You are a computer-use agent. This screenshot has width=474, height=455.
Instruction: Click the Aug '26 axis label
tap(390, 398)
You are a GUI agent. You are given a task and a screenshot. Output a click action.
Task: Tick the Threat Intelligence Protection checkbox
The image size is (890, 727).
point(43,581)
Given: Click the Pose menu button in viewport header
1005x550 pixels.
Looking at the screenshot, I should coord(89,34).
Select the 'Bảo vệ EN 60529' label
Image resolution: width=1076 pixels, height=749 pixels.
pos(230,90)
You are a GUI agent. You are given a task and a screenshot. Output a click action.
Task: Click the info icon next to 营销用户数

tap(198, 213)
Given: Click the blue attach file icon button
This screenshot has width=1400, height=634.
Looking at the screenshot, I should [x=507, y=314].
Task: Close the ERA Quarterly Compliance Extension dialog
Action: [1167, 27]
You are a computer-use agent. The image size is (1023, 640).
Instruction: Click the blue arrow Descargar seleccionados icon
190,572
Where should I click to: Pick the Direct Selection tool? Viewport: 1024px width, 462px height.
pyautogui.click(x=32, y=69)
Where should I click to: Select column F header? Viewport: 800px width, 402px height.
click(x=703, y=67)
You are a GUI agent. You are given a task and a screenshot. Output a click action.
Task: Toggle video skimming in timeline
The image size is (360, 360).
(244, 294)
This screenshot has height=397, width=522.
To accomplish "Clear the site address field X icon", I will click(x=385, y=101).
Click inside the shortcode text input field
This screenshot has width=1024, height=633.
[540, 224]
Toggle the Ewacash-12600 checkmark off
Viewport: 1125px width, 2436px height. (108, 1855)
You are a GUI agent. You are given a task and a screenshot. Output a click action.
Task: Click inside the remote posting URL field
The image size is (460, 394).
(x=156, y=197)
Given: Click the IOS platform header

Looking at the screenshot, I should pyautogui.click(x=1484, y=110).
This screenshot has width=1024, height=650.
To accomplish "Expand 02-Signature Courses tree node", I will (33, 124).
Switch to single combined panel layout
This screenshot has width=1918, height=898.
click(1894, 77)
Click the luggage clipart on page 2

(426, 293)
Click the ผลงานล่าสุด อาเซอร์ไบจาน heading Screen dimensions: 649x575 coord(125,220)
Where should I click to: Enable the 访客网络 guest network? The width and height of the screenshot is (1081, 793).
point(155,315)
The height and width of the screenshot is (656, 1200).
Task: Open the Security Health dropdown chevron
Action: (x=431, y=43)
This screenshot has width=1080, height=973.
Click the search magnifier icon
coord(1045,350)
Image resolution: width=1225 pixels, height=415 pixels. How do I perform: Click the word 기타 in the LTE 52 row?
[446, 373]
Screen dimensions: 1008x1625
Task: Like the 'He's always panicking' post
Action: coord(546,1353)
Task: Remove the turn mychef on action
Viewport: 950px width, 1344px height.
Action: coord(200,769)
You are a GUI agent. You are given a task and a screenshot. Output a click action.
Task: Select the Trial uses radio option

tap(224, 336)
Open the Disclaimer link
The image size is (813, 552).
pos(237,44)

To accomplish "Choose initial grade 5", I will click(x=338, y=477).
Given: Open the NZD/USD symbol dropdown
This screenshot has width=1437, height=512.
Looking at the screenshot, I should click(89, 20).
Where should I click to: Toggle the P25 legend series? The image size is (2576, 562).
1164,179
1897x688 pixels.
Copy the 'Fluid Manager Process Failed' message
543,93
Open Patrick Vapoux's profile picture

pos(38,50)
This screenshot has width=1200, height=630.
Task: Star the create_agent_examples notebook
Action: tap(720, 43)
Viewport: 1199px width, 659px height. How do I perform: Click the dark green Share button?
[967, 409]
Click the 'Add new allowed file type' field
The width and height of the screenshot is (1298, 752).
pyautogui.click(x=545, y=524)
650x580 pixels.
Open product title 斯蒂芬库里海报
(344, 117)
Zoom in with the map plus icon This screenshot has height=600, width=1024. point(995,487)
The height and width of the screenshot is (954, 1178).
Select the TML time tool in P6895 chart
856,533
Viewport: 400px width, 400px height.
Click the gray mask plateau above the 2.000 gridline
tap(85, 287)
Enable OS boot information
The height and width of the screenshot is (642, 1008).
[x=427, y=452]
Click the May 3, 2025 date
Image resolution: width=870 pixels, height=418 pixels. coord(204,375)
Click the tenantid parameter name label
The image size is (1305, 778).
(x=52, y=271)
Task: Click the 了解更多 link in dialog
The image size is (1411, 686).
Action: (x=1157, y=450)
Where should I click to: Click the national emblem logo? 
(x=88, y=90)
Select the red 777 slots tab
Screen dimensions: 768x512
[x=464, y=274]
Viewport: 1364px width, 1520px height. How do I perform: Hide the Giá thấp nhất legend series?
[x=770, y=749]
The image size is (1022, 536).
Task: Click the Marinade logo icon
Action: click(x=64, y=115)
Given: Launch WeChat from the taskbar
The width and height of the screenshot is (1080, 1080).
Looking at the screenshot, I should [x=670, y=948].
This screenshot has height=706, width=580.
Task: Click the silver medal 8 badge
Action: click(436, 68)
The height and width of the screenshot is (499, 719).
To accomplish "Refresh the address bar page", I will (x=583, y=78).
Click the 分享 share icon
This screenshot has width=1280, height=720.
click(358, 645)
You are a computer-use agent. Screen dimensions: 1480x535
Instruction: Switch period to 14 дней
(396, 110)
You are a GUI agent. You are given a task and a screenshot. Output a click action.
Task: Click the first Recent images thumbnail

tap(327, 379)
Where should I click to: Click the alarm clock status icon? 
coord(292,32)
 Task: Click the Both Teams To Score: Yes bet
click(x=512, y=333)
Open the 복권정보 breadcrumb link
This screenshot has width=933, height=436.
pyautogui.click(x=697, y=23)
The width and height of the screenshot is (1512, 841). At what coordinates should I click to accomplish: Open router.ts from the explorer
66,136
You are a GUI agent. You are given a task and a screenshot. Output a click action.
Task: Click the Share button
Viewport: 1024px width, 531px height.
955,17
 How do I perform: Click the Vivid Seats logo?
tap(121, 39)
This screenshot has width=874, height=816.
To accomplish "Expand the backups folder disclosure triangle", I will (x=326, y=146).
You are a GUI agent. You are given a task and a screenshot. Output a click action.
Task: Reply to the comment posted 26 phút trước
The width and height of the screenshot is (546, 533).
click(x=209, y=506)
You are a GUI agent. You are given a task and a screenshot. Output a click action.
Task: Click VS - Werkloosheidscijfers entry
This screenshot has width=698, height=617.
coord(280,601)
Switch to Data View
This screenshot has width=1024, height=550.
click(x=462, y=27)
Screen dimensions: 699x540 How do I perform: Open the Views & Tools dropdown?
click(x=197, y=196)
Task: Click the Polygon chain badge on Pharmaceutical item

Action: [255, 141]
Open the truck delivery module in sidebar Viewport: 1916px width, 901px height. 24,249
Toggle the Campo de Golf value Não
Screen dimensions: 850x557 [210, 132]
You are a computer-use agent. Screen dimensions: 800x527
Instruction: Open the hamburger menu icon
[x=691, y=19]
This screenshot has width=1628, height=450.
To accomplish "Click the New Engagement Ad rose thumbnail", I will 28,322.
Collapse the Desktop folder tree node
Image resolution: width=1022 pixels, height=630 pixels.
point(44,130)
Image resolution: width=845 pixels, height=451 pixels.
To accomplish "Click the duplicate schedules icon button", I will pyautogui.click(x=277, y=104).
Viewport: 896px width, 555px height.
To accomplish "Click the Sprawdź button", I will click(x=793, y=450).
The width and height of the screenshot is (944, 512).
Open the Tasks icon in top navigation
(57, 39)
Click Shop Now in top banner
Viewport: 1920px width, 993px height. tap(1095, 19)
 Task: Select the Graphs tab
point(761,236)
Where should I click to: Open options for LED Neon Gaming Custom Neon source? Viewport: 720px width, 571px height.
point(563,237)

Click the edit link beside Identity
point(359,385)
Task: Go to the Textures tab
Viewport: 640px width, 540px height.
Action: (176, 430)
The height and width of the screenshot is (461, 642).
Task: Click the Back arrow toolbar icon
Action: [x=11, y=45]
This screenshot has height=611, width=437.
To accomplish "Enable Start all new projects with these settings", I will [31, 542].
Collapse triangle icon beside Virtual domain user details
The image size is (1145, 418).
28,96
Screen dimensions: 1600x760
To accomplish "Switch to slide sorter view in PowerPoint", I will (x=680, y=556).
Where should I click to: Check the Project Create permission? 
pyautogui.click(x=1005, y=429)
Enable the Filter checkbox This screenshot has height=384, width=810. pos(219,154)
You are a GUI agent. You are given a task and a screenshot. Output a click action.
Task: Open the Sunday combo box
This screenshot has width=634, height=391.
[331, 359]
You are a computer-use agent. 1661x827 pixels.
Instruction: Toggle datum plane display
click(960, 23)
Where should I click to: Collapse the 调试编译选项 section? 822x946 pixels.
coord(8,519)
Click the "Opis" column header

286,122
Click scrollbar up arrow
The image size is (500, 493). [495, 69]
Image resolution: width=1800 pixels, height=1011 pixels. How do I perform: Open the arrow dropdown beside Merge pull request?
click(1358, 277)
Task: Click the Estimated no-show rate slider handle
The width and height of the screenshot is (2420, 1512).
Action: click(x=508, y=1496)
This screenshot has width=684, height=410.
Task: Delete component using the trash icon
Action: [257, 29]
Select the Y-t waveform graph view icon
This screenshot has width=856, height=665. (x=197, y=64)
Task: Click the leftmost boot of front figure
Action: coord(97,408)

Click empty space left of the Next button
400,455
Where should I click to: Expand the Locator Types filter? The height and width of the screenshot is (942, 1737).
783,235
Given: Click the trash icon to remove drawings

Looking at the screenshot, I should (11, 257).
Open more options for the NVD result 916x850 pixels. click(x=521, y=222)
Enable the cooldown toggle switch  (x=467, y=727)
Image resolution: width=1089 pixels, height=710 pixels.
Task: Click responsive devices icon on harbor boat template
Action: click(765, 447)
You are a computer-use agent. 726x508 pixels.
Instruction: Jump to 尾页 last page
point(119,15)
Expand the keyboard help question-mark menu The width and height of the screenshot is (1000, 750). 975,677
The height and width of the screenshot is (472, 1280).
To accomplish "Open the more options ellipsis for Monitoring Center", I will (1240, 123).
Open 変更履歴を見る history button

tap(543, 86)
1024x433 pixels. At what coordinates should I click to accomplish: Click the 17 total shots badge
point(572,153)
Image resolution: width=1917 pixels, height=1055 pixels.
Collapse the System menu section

Task directions ▸ Wherever the word "checkbox" occurs in the data above, copy the line it sits in.

Written answer ▸
Task: Tick the Threat Intelligence Protection checkbox
Enable the Filter checkbox This screenshot has height=384, width=810. pos(219,154)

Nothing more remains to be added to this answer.